On 2025-07-08 03:53, Roland Hughes via Foxgui-users wrote:
> Please define "Does not work."
> 
> Do you get a compilation error?
> 
> Just not see the character?
> 
> What OS are you on?
> 
> I haven't coded with Fox in years, but . . . when it comes to Unicode,
> the first thing you have to do is ensure the font you are using
> actually has the character represented. Most fonts only have a tiny
> subset.
> 
> Here is an ancient discussion about finding which fonts have what
> character
> 
> https://graphicdesign.stackexchange.com/questions/63283/how-to-find-browse-fonts-that-include-certain-rare-characters-unicode-internat
> 
> 
> a 4 year old discussion
> 
> https://www.reddit.com/r/Unicode/comments/l3a3t8/what_font_renders_all_unicode_characters/
> 
> 
> A bit of barefoot in the snow for you
> 
> We should have forced all countries to use American English just so
> software developers would have an easier life. Internationalization is
> where it all went to Hell. Those who are long in the tooth (or now
> toothless) will remember wide characters.
> 
> https://www.geeksforgeeks.org/cpp/wide-char-and-library-functions-in-c/
> 
> 
> This was it!!!  Instead of 256 ASCII values we could now have 65536.
> That would rule the world! Please read point 2 at the top of that.
> wchar_t could be 2 or 4 bytes DEPENDING ON COMPILER USED. Data
> exchange was basically impossible.
> 
> Microsoft, in its infinite wisdom, cough cough hack hack, basically
> got trapped here. They are still trapped here today. Under the hood
> they went with the first cut of UTF-16 to avoid having to do multiple
> value characters like UTF-8 forced. In theory it was faster. Keep in
> mind Windows 3.10 was running no 286 computers so 16-bit at the time.
> 
> https://www.betaarchive.com/forum/viewtopic.php?t=38718
> 
> Still we could not get the population to engage in global nuclear
> warfare and force it to use the one true language, American English,
> where we could make do with good ole ASCII and those wonderful code
> pages. Especially since IBM still thwarts the universe today with
> EBCDIC
> 
> https://en.wikipedia.org/wiki/Code_page
> 
> Guess what?
> 
> Instead of subjugating all others via global warfare, they chose to
> promote peace and love, forming a committee churning out an ever
> larger elephant when the world wanted a mouse.
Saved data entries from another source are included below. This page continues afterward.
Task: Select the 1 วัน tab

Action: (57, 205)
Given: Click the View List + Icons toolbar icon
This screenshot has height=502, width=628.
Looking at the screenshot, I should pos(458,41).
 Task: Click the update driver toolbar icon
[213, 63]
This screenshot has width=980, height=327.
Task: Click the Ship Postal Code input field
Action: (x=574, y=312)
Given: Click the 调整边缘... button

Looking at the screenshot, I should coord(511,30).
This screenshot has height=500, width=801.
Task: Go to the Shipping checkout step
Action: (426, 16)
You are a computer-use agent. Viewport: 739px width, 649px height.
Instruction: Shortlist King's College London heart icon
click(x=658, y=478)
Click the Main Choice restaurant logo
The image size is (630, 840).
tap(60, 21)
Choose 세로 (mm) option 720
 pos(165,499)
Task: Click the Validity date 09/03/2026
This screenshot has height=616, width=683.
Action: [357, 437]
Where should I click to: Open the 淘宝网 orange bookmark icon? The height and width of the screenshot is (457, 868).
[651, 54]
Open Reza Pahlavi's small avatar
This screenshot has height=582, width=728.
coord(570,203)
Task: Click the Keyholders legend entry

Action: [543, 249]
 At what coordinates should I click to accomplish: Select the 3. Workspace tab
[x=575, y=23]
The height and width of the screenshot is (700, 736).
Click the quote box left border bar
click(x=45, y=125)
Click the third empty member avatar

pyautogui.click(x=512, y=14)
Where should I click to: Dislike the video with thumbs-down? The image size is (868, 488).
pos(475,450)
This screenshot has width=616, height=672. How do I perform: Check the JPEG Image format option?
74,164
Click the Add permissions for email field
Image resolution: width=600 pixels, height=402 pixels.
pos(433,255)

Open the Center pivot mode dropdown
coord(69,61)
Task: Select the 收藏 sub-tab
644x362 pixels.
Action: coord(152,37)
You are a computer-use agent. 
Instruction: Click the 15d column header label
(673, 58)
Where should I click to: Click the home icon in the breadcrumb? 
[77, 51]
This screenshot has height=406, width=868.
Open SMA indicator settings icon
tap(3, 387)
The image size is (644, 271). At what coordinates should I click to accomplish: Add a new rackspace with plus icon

Like all committees, it
> lacked any real industry knowledge. All they ever had was an x86 so
> that must be all that exists.
> 
> Read up on surrogates
> 
> https://en.wikipedia.org/wiki/UTF-16#U+D800_to_U+DFFF_(surrogates)
> 
> Pay attention to the BE (Big Endian) and LE (Little Endian) columns.
> IBM and AMDAL (sp?) are Big Endian. Despite Unisys switching to Intel
> processors they are still ones complement.
> 
> Now, we had a fine fine pickle brine.
> 
> The x86 and ARM world needed to support itty bitty embedded systems
> having 512MB or less of RAM (think universal remote control for your
> TV)
> 
> __AND__
> 
> we now had to be able to indicate the width of a constant.
> 
> The one true world where everything fit into a single 16-bit box was
> gone!
> 
> There is oceans of documentation and legacy code examples out there
> where \u is always used for unicode.
> 
> So now, C programmers, who've never touched a shift key in their life,
> had to use \U
> 
> Just wait for the hack they come up with when the benevolent committee
> lacking industry knowledge bloats UTF past 32.
> 
> UTF-64 is already taken.
> 
> https://utf64.moreplease.com/

Thanks for this wonderful background.  32-bit wide characters would
indeed incur enormous bloat, but thankfully, it seems UTF8 encoding
is brilliantly leaving most european langauges very close to 1-byte
per characters; even people in Korea, Japan, and China, UTF8 is never
bigger than 32-bit wide characters, but all punctuation, numbers, etc.
is mercifully as short as 1 byte.

Now RAM and DISK space is cheaper than ever, but the biggest problem
was always software.  UTF8 also makes software *mostly* able to deal
with wide characters w/o undue pain and suffering.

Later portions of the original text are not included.